FairPlayMotty wrote: ↑2020-09-24 16:11
lejonklou wrote: ↑2020-09-24 15:54
FairPlayMotty wrote: ↑2020-09-24 15:09
Linn's headquarters are around thirty miles from my home.
According to the British Geographical Survey, the West of Scotland and West Wales have the highest seismic readings in the UK. The lowest readings in the UK are in Northern Ireland and North East Scotland.
Ha ha!
Marketers and their stories...
Yes indeed, ingenious piece of spin!
I seem to have misspoke by using the word "seismic". I do not know anything about measuring ground vibrations or geologic conditions. Linn
did choose their current location (at least partly) because of ground vibrations.

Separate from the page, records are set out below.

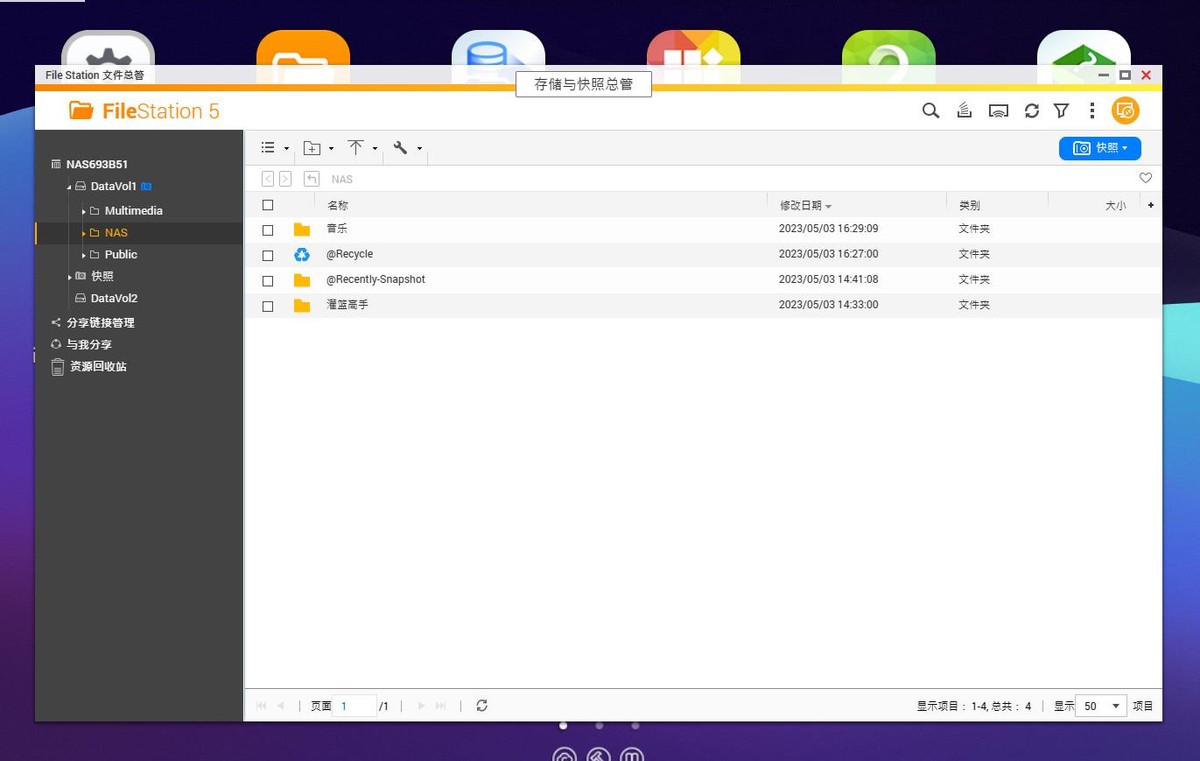Check the box for 音乐 folder
Screen dimensions: 1200x761
click(267, 230)
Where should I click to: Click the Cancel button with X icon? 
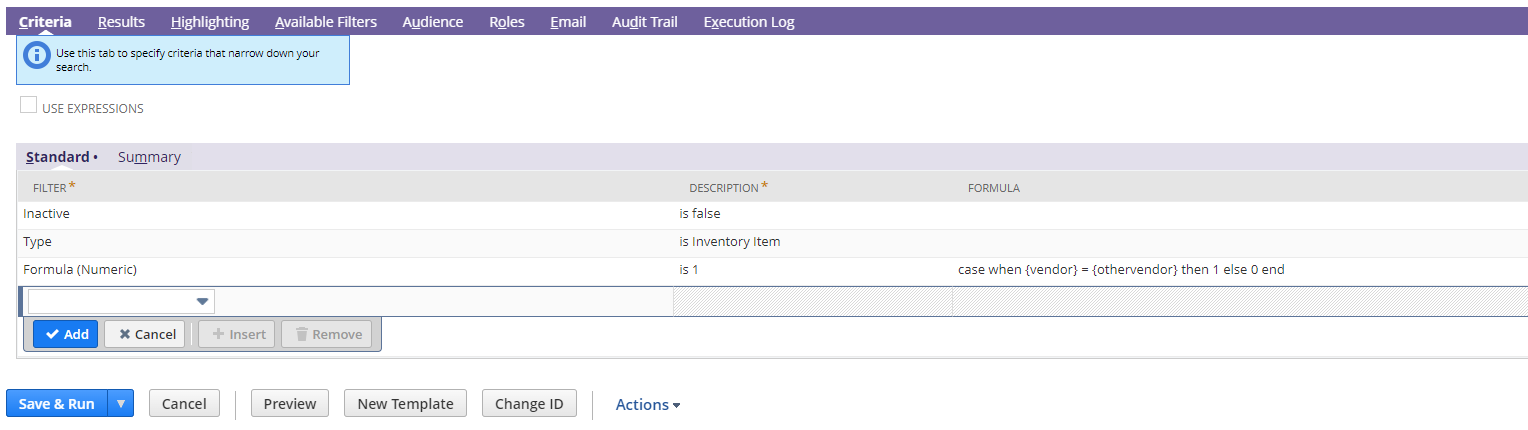pos(145,334)
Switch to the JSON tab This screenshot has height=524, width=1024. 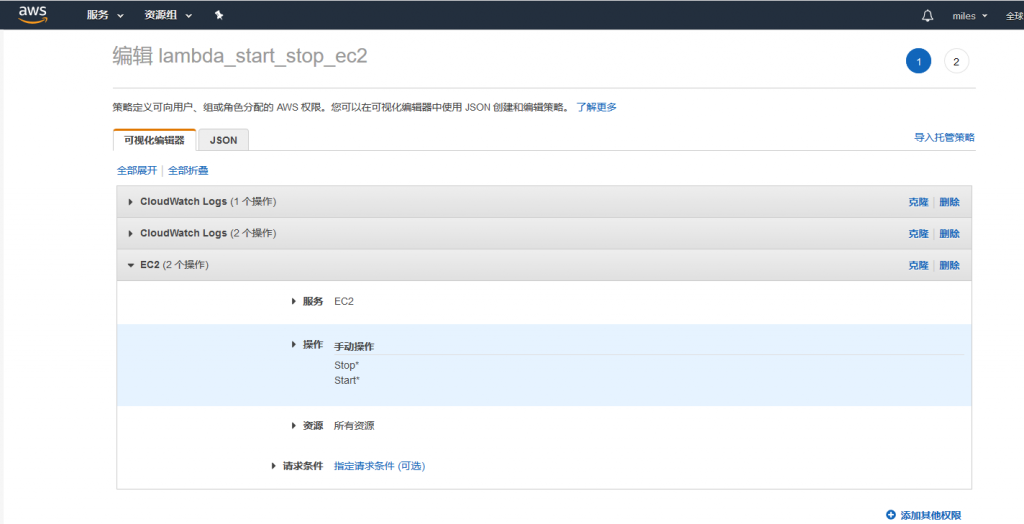pyautogui.click(x=223, y=141)
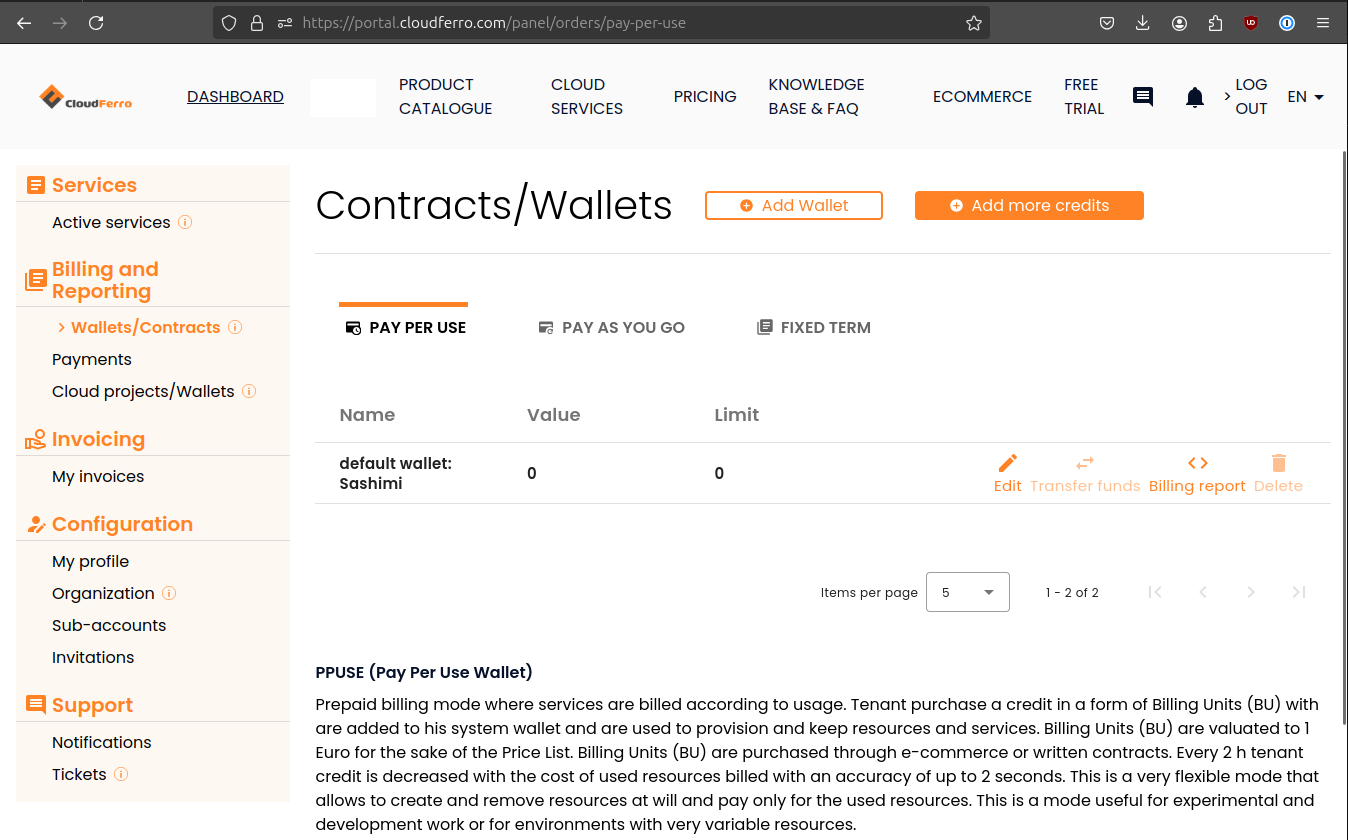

When I am in my basement late at night, I can occasionally feel the concrete floor have periodic low frequency shimmying. It took me many months to figure it out. One day my wife was on the third floor and out a window saw the lights of a freighter going by. We are about a mile from the Detroit River. I shared this finding at a neighborhood party and it turns out everyone else already knew this. One neighbor who lives right off the river says her dining room chandelier rings when large ships go by.

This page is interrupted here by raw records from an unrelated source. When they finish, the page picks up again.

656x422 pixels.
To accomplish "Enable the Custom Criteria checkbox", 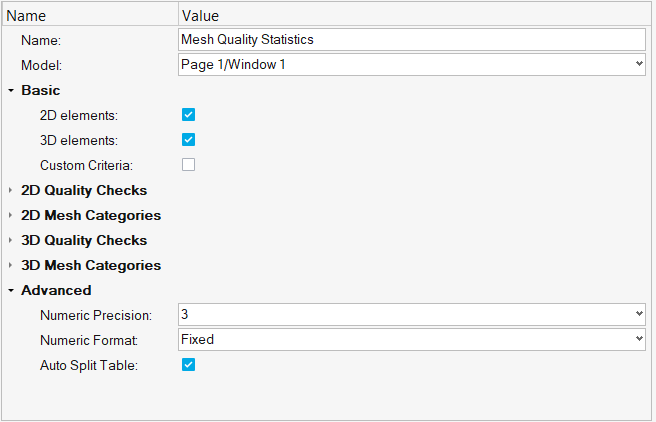I will (x=188, y=165).
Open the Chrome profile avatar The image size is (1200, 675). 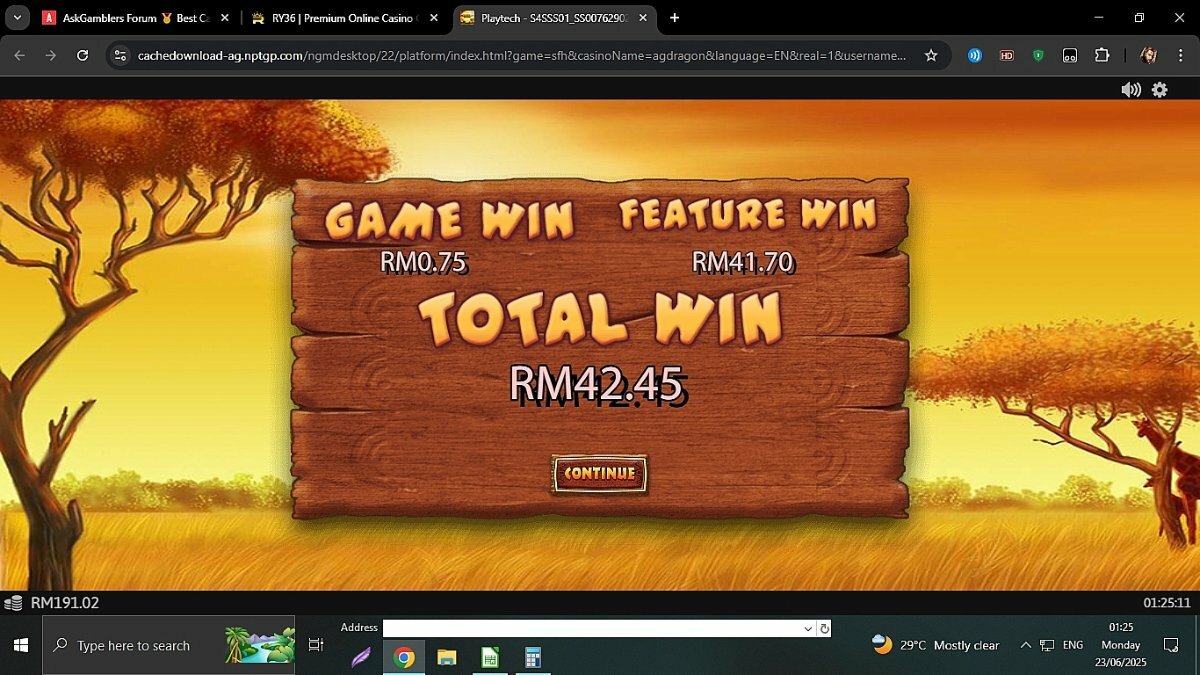pyautogui.click(x=1149, y=55)
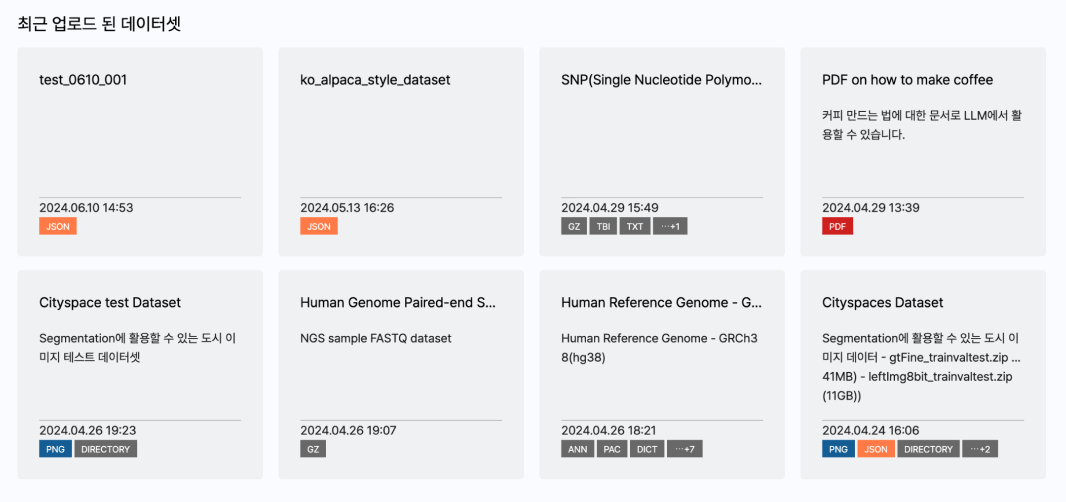Viewport: 1066px width, 502px height.
Task: Expand the +1 more file types tag
Action: pos(670,227)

At my old house, I could feel it shake at night when trains went by from miles away.
I'm sure many of you have experienced a car driving by your house playing rap music with a loud sub-woofer. I'm not sure if it's a Detroit thing, but now motorcyclists have these sub-woofers. Since they are open, it rattles the front windows of my house; you can actually see the glass panes moving. Many custom motorcycles now have tuned exhausts which are super-loud.
The current Linn facility doesn't experience these noises and vibrations. The question is, does it result in improved manufacturing?
I remanufactured and installed surface-mount pick-and-place machines for over a decade. Most assembly line installs are done at night so production isn't affected. The most accurate standards are always accomplished at night.
The first LP12 our shop received built at the new Linn factory sounded better than our demo unit of the same specification. I swapped stands and styli. I had set both up exactly the same. I called another dealer whose opinions I respected and he said the same thing. He said the LP12 bearings and platters were still being machined at the old facility. The bottom line is, at least one product sounded better made at the new facility. Why, I never found out.
It saddens me that Fredrik and FairPlayMotty are calloused by snake oil hi-fi such that they distrust unfounded ideas. By the way, I have never heard of Linn using this info as a selling feature. In fact, if I knew a certain location improved performance, I wouldn't share it so my competitors could discover it.
Back to the Linn Nexus LS250; I liked them and sold quite a few pairs. Most U.S. Linn dealers refused to stock them and sold none. Everyone in our shop sold them and liked them. One salesman loved and sold a lot of Linn Helix models. He sold many Linn Axis/Creek4040/Helix systems. He said there was nothing that could beat it. Throw in a Creek 3040 tuner & NAD CD player and that was a lot of hi-fi for under $2K.
We had a pair of EPOS on demo for about six months and didn't sell a single pair. Every time someone came in and asked to hear EPOS (there were a couple positive reviews out at the time), we would compare them to the Nexus and it was an easy sale. The EPOS on stands was a similar price and look to the Nexus. To this day, I don't get the EPOS thing. I could say how terrible they were but then FairPlayMotty probably had a beer at his local pub with Robin Marshall last week and would be upset.
I can't tell you how many times I heard, "You like Kans? You've got to hear the EPOS.". Well folks, I heard them many, many times. Every Royd speaker we sold was better than the EPOS and cost less. Damn, I think I'm trying to bait FPM.
Ivor Tiefenbrun's true talent is surrounding himself with individualist designers who work well in a team environment. No one left Linn and went on to excel elsewhere. Rod Crawford calling his company "Legend" was a mistake.